Gab, the Alt-Right’s Very Own Twitter, Is the Ultimate Filter Bubble

Emma Grey Ellis, Wired, September 14, 2016

The internet has a speech regulation problem. To a lot of people (including WIRED), harassment and hate speech are corruptions of the democratization promised by the Web, and websites like Facebook, Twitter, and Instagram take constant flack for not dealing with the problem adequately enough. To the group calling itself the alt-right, which is really another word for white supremacists, any moderation looks like censorship. Their anger at being supposedly sidelined and silenced has spawned hashtag campaignsthink pieces, and now, a brand-new social media platform, Gab. Its primary schtick is promising an end to censorship. But by sequestering itself, Gab has managed to sideline it members further into an echo chamber so far removed from the rest of the conversation that its message has no chance of reaching unfamiliar ears.
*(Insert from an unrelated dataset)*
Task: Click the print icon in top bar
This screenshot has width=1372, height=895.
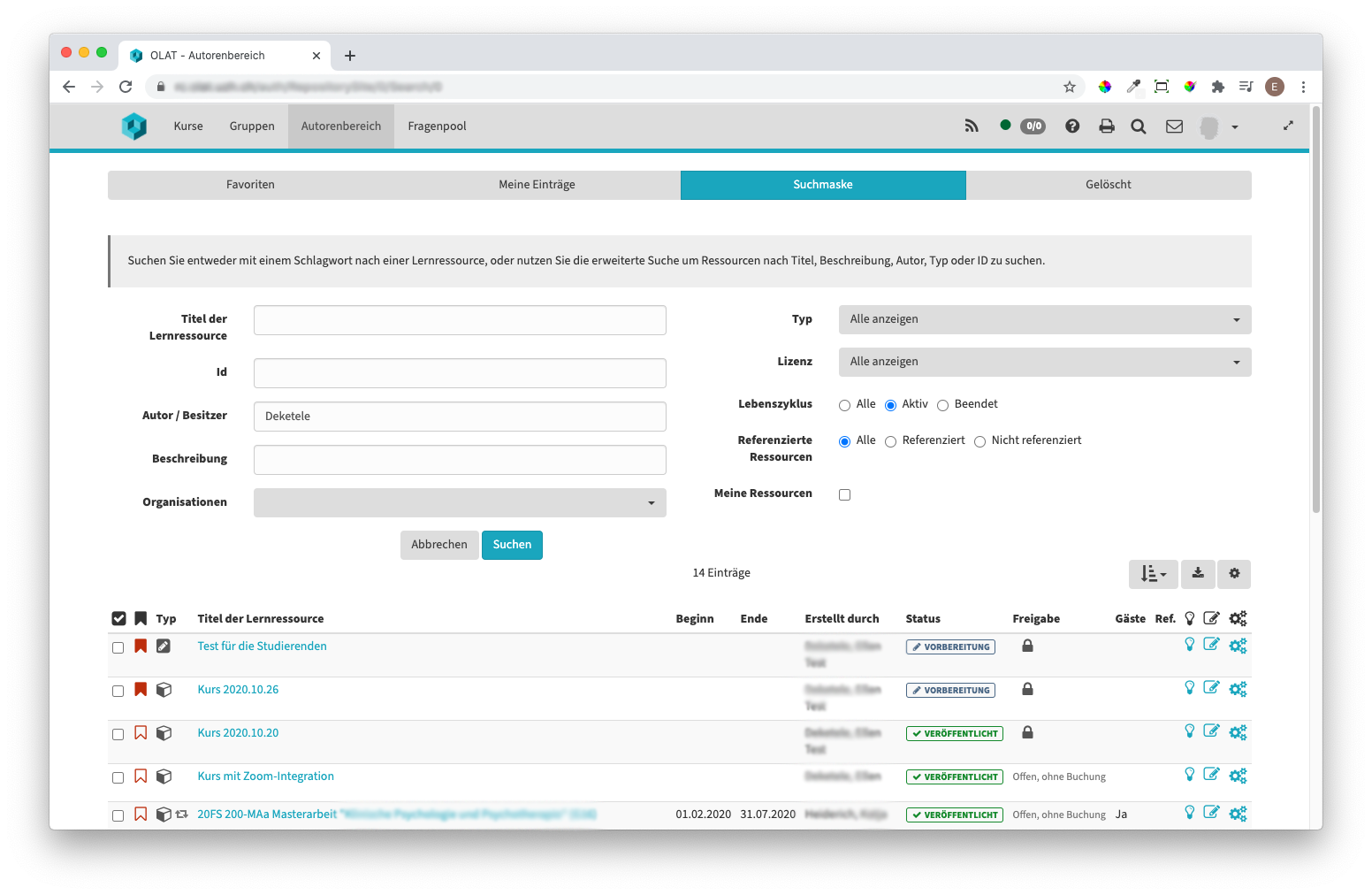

Gab is less than a month old, so it may well flame out like Peach or Ello. But for now, the platform looks like an artifact from a dystopian universe where the alt-right completely took over Twitter. Gab has over 42,000 people on its waitlist, more than 11,000 active members, and among them are nearly all the alt-right’s online kingpins, including the Internet’s self-styled super-villain, Breitbart writer Milo Yiannopoulos himself, who was recently banned for life from Twitter. And Gab’s appeal for that crowd is obvious. The only posting guidelines are no illegal porn, no threats of violence, no terrorism, and no doxing. Oh, and a fifth commandment that literally says “try to be nice.” Everything else is fair game. Notably absent? Any explicit stipulations against hate speech.

“We promote raw, rational, open, and authentic discourse online,” says Gab CEO Andrew Torba. “We want everyone to feel safe on Gab, but we’re not going to police what is hate speech and what isn’t.” Yet in its first weeks, rather than create a free-speech zone where all voices are heard and anyone can say anything to anyone, Gab directly caters to a narrow, conservative, provocateur sensibility. The trending hashtags? Usually stuff like #HillarysHealth and #HitlerPickUpLines. So far Gab is less a censorship-free utopia than an alt-right safe space–which is ironic, considering how much the alt-right loathes the very idea of safe space.